Text block
"By order of the Peaky fuckin' Blinders" - how to do dirty work and don’t get caught - episode 2"
      
      
        
        
      
        
        
         
    
"Intelligence is a very valuable thing, innit, my friend? And usually it comes far too fucking late."
Alfie Solomons
This time is different. Intelligence comes in the right time. In the previous episode, we learned how is “our” API working. It is time to code the scraper that will use this API to get the data we want. Unfortunately, the API provider probably doesn't want us to get this data. He will ban us as soon as he will notice our unwelcome activities. Good news is that we will be smart from the beginning and prevent being noticed and banned :)
What are the factors that can give us away?
- A lot of traffic from specific IP address
- A lot of traffic from countries where the app is not in use
- Invalid / inconsistent requests headers
- Increase in traffic load at specific time
Let’s solve them one by one.
Use proxies to not increase traffic from one specific IP address
The IP address check is the easiest way to notice suspect traffic in API logs. IP ban is also the easiest way to avoid this kind of activities. You can avoid this situation in two ways:
- Write your scraper in master/slaves architecture
- Use external proxy providers to make API requests
In the first case, you need to write a few apps (slaves) that are sending requests to the API. The data from parsed responses is sent to one central app (master) which is responsible for data storage. Each slave has his own unique IP address which limits the number of requests made from one IP address.

Dataset content
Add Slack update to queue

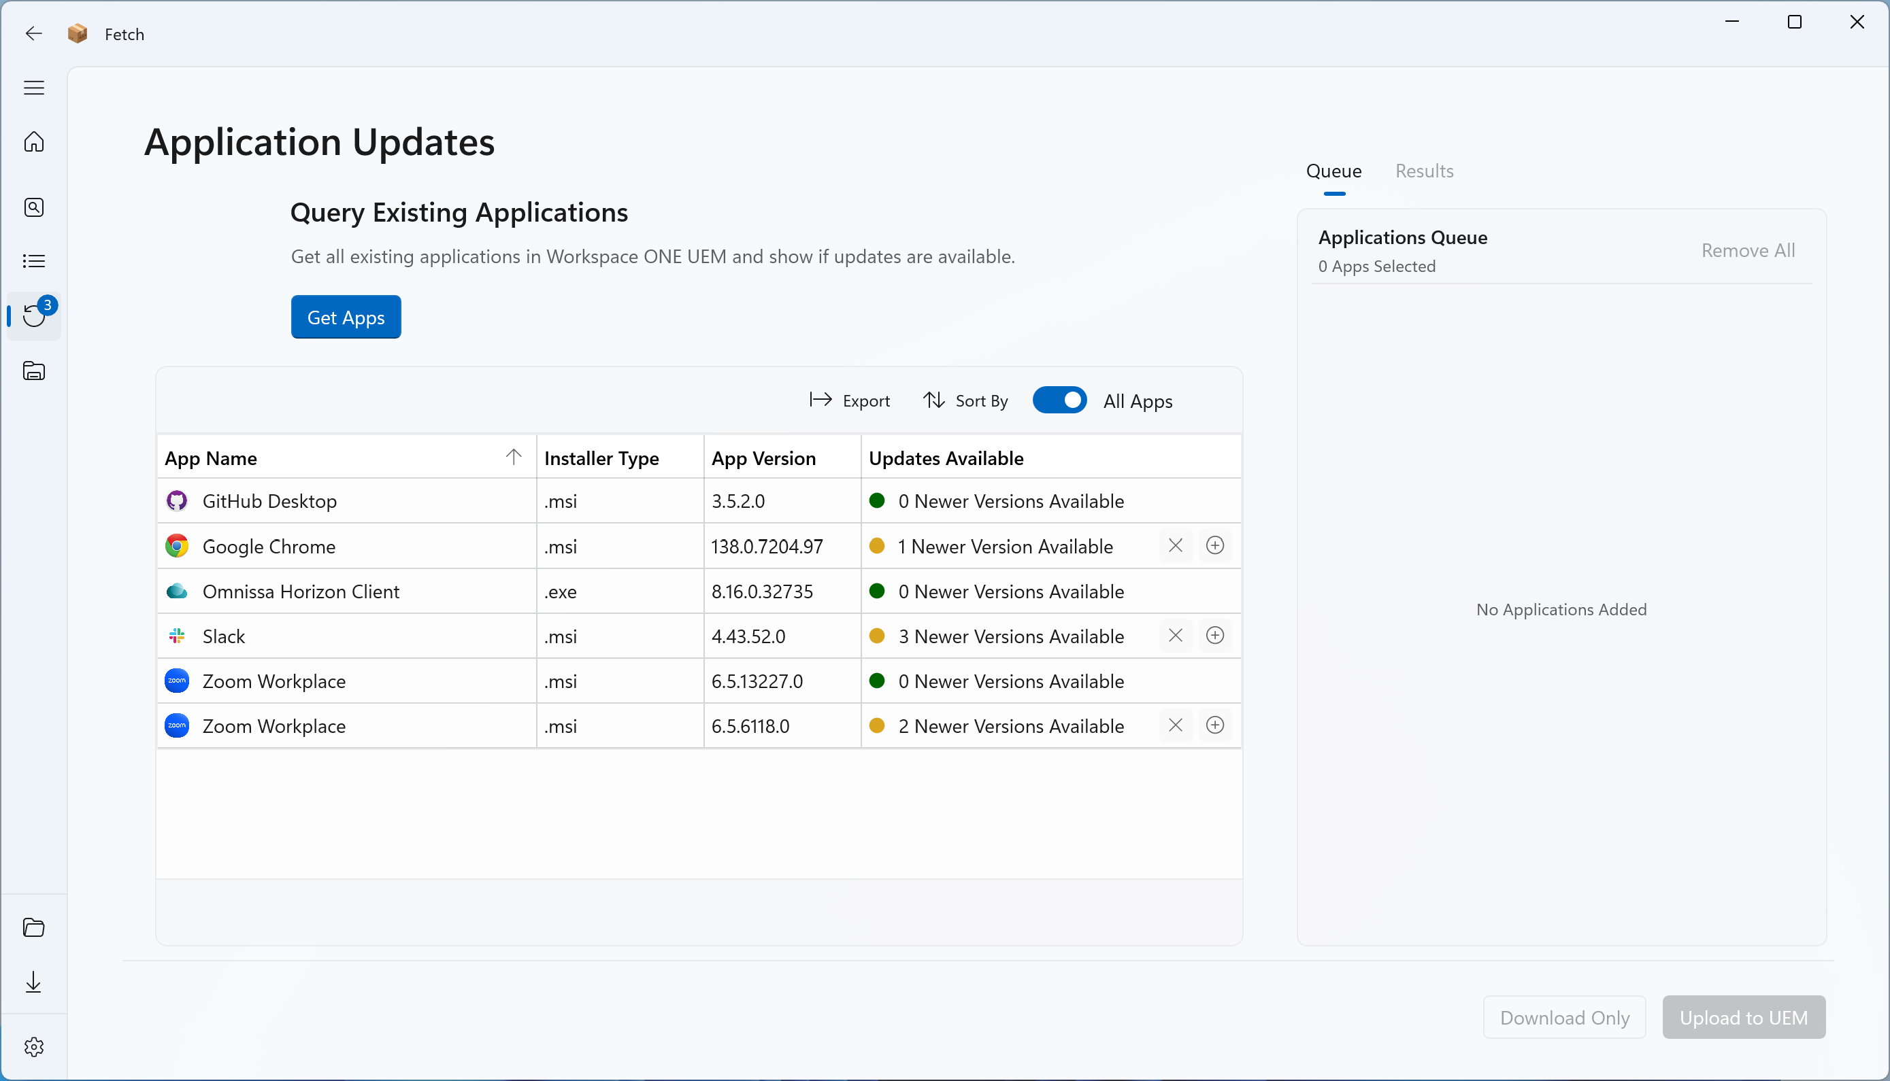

Instruction
Pick up the article above on scraping an API without getting banned and continue it from its final sentence.

Output for this exercise
In the second case, you have only one app that is responsible both for sending requests to the API and for the storage of parsed responses in our database. The app is configured to use a proxy. The app is sending a request to the proxy, the proxy in making this request to the API and then return the response to our app. If you choose good proxy it will use a wide range of IPs to make requests. So the number of requests made from one IP address is very limited.
We decided to use the second approach. It looks less time consuming, cheaper and giving better results.
It is less time consuming because you write a single app and configure it in a few lines of code to use proxy service. In another case, you have to write two apps (master and slave) and implement communication layer between them. You also have to setup up and maintain infrastructure for them.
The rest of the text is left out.